Assignment => Skip all pictures; return exactly the lines from the one containing "This screenshot has height=422, width=623." through the end of the data.
------ Data records ------
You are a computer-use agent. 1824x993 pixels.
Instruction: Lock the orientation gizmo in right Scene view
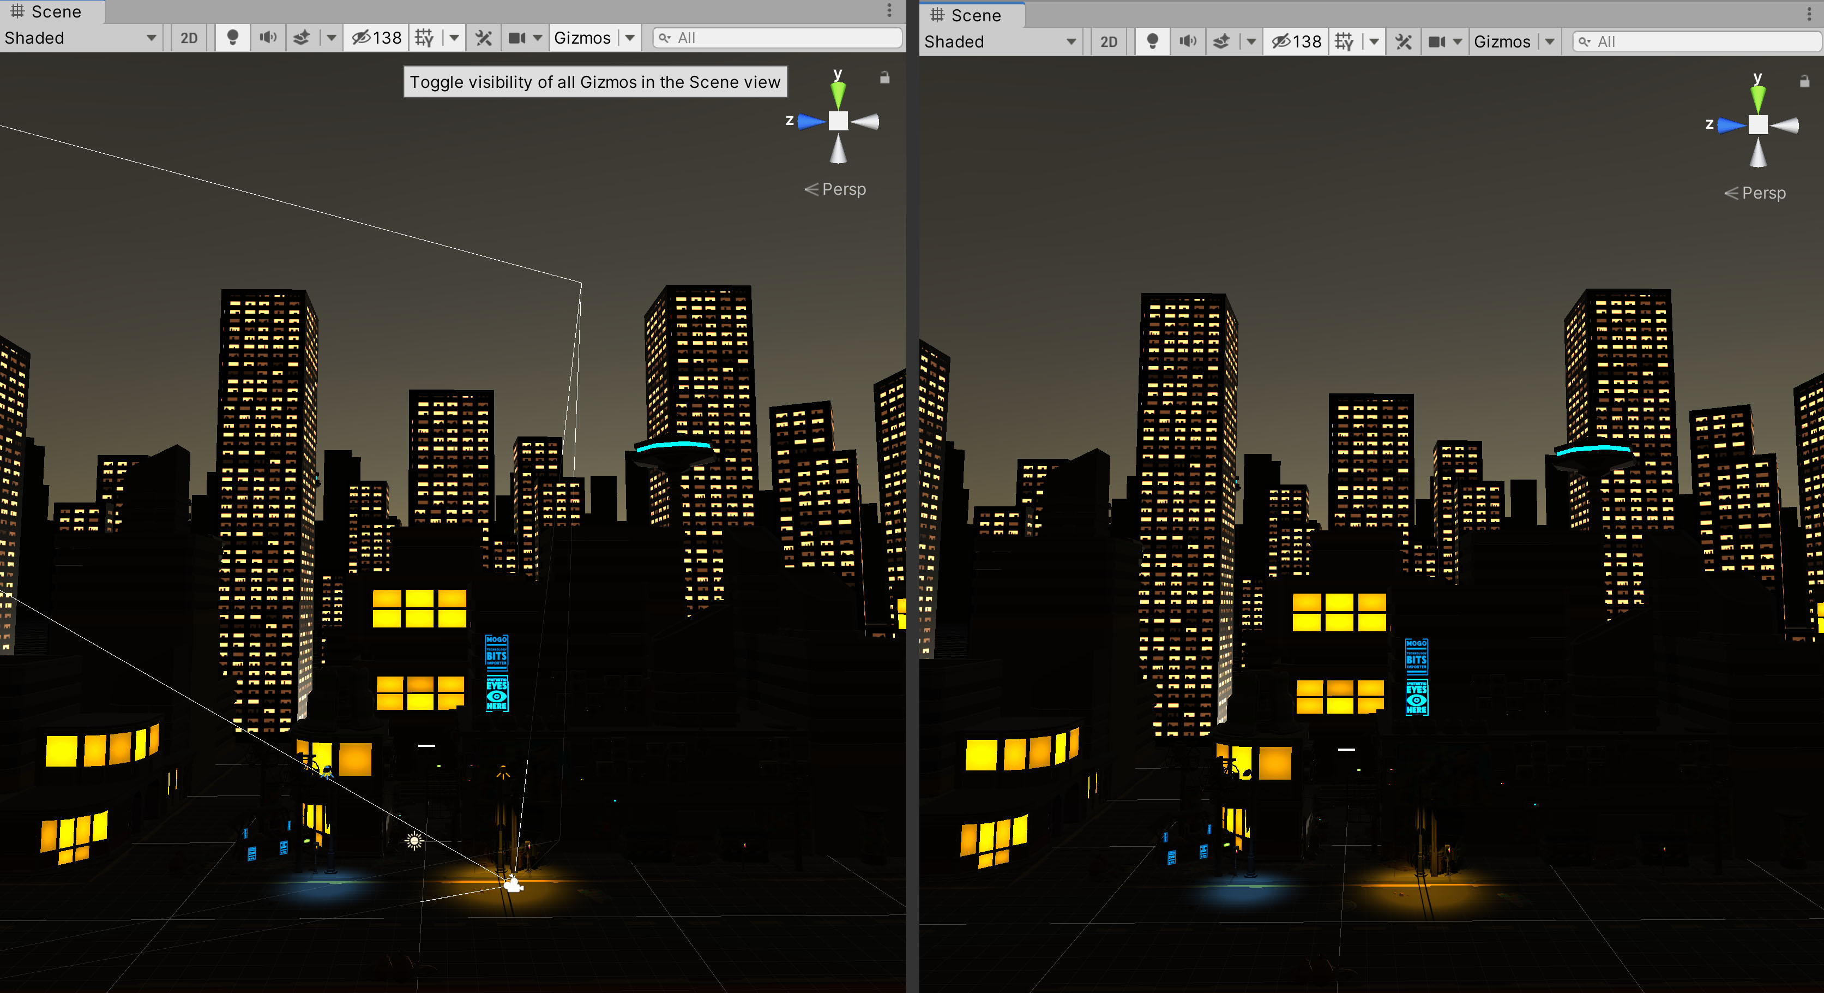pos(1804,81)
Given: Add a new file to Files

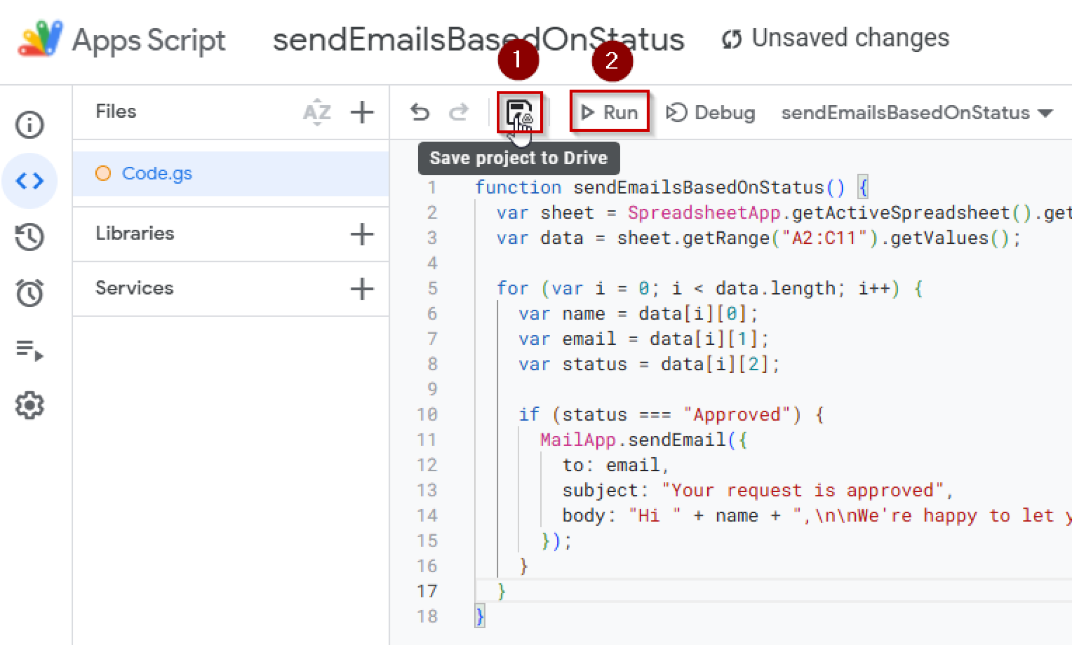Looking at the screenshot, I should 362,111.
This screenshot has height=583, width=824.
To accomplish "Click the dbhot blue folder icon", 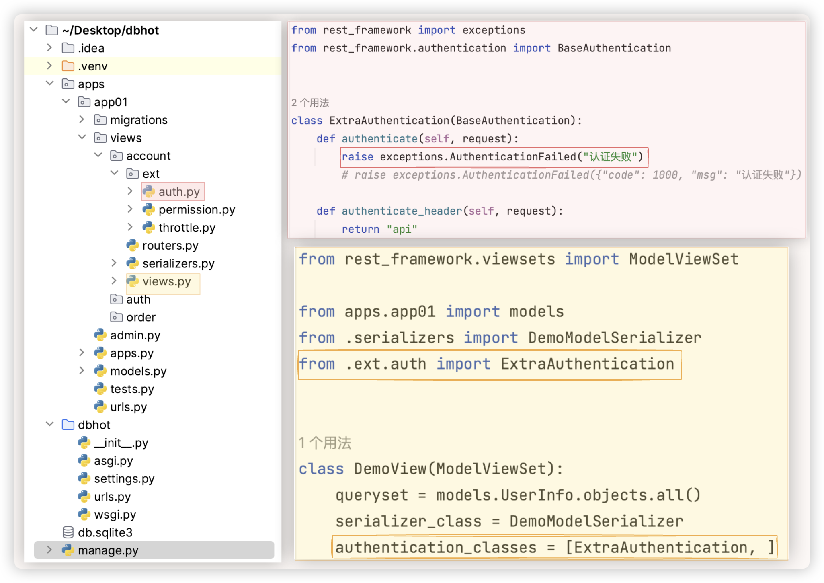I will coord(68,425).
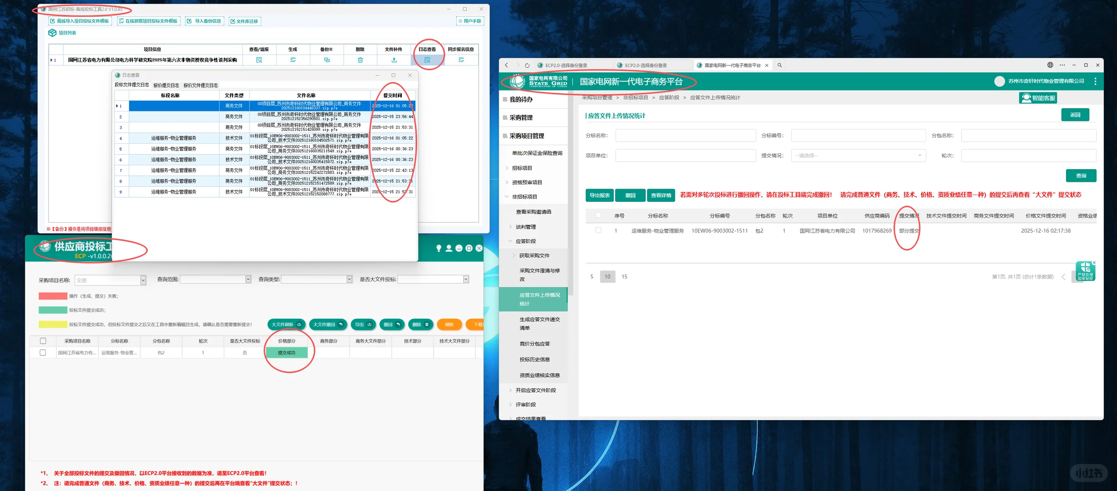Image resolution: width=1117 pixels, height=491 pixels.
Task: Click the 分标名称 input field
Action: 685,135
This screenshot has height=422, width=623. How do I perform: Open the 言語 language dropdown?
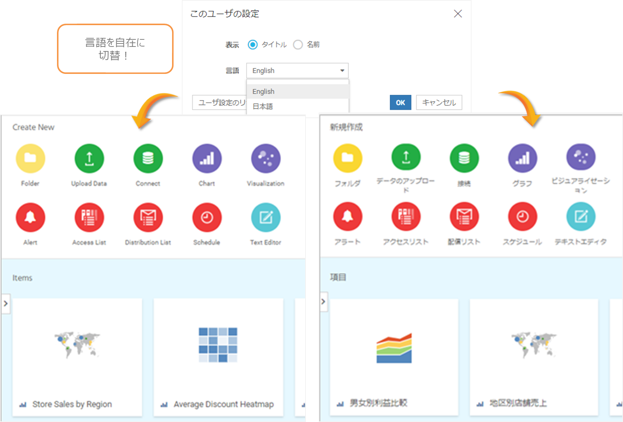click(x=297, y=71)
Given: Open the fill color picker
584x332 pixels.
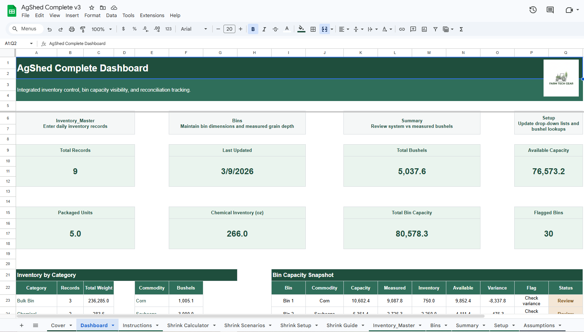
------
Solution =>
This screenshot has height=422, width=623. How do I perform: Open the 言語 language dropdown?
click(x=297, y=71)
Given: Open the fill color picker
584x332 pixels.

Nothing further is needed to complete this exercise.